Sure, when you are comfortably making millions year after year, you can end up hiring good tax lawyers who reduce the ratio of income taxes you pay to the income you make, but that also comes at a cost and not just to you. The rest of the economy suffers because there is nothing but waste in you and your smart tax lawyer doing nothing but trying to figure out how you can avoid paying tax. You can use that time to actually produce goods and services people want. Your tax lawyer or accountants may direct their efforts into providing their services in other pursuits than just helping people avoid the tax man.
A flat tax income tax does that. I am not averse to having first chink of income we earn be exempt from federal income taxation. What size chunk? Something like the Poverty Thresholds 2009 published by the Census Bureau may be used for guidance here. I figure $15,000 is a good round number. Thanks to Herman Cain's 9% federal income tax, the incentive to earn beyond that chunk is not distorted much: Every extra dollar you earn would always bring in 91 cents after the federal government takes a bite.
Now, there are also state, county, locality taxes, I know. But, those will be there no matter what the federal government does. The existing federal income tax structure did not prevent New York, Illinois, and other states from jacking up their tax rates. A comparison of, say, Indiana's income tax forms to New York's will show you what I mean.
Therefore, it is incumbent upon you to put pressure at the local, city, county, and state levels to get government spending under control.
Is the local sales tax in your village being used to offer free child care at the local library? Why is there a local library to being with?
Is the mayor in your town also a state representative who is not only drawing two salaries from the two positions but is going to have two pensions after he retires at age 42 until he passes away (which, at the rate medical advances are being made may take another 40 years)? Speak up. Elect people who will stop the gravy train.
9% national sales tax rate
Yup, that's going to increase prices you pay for things you consume. Yup, lower income individuals will pay a greater share of their income in sales taxes. But, then, lower income individuals pay a greater share of their earnings in payroll taxes already. With the payroll tax gone, you'd have more disposable income.
In addition, all those business who supply all those items you want will have to pay less to keep lawyers and accountants busy. Reduced "cost of doing business" would make producing and providing goods and services people want a more profitable activity. That would put downward pressure on prices.
9% business tax rate
The important thing here is to eliminate double taxation of dividends which reduces the incentive to invest and increase productive capacity. Plus, with all the special exemptions for this or that politically preferred activity gone, business would be less inclined to waste resources on unproductive activities. For example, switching to all LED light bulbs for no other reason than that it would make some bureaucrat happy is a waste.
The important thing to keep in mind here is that, in the long run, the consumer ends up paying all costs of the business. Lower those costs, reduce barriers to competition, and prices go down.
What revenue neutrality?
Projections made today using data based on the current mess of taxes and regulations cannot tell you what will happen in a future of clear and concise rules. They can only tell you the effects of changes around the edges.

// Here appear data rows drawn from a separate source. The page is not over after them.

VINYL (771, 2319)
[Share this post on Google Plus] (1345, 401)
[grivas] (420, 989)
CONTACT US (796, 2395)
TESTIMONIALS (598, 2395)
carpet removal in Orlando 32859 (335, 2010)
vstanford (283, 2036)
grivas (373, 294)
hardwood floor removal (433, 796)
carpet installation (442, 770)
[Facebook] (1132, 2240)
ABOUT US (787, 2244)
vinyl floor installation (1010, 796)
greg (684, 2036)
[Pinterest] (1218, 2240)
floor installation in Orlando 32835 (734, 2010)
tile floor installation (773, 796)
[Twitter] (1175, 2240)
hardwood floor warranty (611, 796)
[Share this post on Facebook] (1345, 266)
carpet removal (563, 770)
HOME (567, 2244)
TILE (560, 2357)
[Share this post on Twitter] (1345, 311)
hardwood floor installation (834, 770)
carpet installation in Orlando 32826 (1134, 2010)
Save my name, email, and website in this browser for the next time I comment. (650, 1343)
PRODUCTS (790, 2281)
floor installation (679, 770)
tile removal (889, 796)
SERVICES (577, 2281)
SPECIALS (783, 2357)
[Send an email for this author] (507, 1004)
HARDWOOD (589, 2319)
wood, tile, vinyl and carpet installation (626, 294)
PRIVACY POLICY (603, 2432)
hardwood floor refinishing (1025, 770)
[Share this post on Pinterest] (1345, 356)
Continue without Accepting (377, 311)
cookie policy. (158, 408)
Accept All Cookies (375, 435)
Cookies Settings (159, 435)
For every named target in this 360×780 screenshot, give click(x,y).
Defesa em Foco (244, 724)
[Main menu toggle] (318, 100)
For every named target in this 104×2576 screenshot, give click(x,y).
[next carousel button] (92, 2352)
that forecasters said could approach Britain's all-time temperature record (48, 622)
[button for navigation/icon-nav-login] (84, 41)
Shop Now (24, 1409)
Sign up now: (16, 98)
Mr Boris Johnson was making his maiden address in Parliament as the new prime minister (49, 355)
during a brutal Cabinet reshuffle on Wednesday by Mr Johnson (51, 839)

A lower, flatter income tax rate is a key ingredient of a growth oriented economy. There are other ingredients, such as free markets in health care, a health insurance system where you are free to shop for coverage that fits you, privatized personal retirement, private education markets etc also play a role.
Tossing out the current system in favor of a clear and simple one would send a strong signal that the U.S. going to avoid the lost decades of Japan. Positive outlook means growth.
Growth is what we need.
Not making sure Goliath is kept well-fed at all times.